**** Data supplied
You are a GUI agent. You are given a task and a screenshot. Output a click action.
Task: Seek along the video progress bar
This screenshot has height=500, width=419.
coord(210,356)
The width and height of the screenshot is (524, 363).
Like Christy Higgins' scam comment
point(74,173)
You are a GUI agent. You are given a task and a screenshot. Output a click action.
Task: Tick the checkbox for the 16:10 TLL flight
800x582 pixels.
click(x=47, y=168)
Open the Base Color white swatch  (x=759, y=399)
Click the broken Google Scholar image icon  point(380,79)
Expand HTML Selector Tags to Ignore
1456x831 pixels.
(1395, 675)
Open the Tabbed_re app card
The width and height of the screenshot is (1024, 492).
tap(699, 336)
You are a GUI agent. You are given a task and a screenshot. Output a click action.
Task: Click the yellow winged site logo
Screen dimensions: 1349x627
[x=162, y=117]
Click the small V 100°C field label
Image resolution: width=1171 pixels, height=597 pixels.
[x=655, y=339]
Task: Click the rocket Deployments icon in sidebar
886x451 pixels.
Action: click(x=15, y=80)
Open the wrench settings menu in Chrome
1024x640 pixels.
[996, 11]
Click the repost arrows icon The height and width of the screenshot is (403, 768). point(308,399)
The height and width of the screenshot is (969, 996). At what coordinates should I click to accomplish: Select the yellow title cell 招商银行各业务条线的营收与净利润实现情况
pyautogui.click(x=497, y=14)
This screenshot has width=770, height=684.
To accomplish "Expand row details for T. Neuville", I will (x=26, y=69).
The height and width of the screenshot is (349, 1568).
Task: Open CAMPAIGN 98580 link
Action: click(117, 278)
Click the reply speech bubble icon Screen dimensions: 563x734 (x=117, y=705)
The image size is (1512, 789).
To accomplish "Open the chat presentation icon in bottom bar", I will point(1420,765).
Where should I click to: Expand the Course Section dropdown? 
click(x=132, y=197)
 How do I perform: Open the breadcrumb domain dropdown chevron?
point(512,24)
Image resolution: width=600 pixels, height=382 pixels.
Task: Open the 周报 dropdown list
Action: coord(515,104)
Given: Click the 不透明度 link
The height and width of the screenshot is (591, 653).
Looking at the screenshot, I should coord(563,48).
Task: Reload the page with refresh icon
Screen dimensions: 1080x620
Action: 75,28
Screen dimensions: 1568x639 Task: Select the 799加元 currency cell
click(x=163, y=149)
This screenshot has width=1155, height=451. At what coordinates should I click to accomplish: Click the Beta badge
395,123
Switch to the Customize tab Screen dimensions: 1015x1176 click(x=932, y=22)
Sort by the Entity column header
********
* Exercise requirements:
For this task, please set down every entry exactly, with no line left out.

* Finished exercise:
You are a GUI agent. You are given a task and a screenshot. Output a click action.
Task: Seek along the video progress bar
This screenshot has height=500, width=419.
coord(210,356)
The width and height of the screenshot is (524, 363).
Like Christy Higgins' scam comment
point(74,173)
You are a GUI agent. You are given a task and a screenshot. Output a click action.
Task: Tick the checkbox for the 16:10 TLL flight
800x582 pixels.
click(x=47, y=168)
Open the Base Color white swatch  (x=759, y=399)
Click the broken Google Scholar image icon  point(380,79)
Expand HTML Selector Tags to Ignore
1456x831 pixels.
(1395, 675)
Open the Tabbed_re app card
The width and height of the screenshot is (1024, 492).
tap(699, 336)
You are a GUI agent. You are given a task and a screenshot. Output a click action.
Task: Click the yellow winged site logo
Screen dimensions: 1349x627
[x=162, y=117]
Click the small V 100°C field label
Image resolution: width=1171 pixels, height=597 pixels.
[x=655, y=339]
Task: Click the rocket Deployments icon in sidebar
886x451 pixels.
Action: click(x=15, y=80)
Open the wrench settings menu in Chrome
1024x640 pixels.
[996, 11]
Click the repost arrows icon The height and width of the screenshot is (403, 768). point(308,399)
The height and width of the screenshot is (969, 996). At what coordinates should I click to accomplish: Select the yellow title cell 招商银行各业务条线的营收与净利润实现情况
pyautogui.click(x=497, y=14)
This screenshot has width=770, height=684.
To accomplish "Expand row details for T. Neuville", I will (x=26, y=69).
The height and width of the screenshot is (349, 1568).
Task: Open CAMPAIGN 98580 link
Action: click(117, 278)
Click the reply speech bubble icon Screen dimensions: 563x734 (x=117, y=705)
The image size is (1512, 789).
To accomplish "Open the chat presentation icon in bottom bar", I will point(1420,765).
Where should I click to: Expand the Course Section dropdown? 
click(x=132, y=197)
 How do I perform: Open the breadcrumb domain dropdown chevron?
point(512,24)
Image resolution: width=600 pixels, height=382 pixels.
Task: Open the 周报 dropdown list
Action: coord(515,104)
Given: Click the 不透明度 link
The height and width of the screenshot is (591, 653).
Looking at the screenshot, I should coord(563,48).
Task: Reload the page with refresh icon
Screen dimensions: 1080x620
Action: 75,28
Screen dimensions: 1568x639 Task: Select the 799加元 currency cell
click(x=163, y=149)
This screenshot has width=1155, height=451. At what coordinates should I click to accomplish: Click the Beta badge
395,123
Switch to the Customize tab Screen dimensions: 1015x1176 click(x=932, y=22)
Sort by the Entity column header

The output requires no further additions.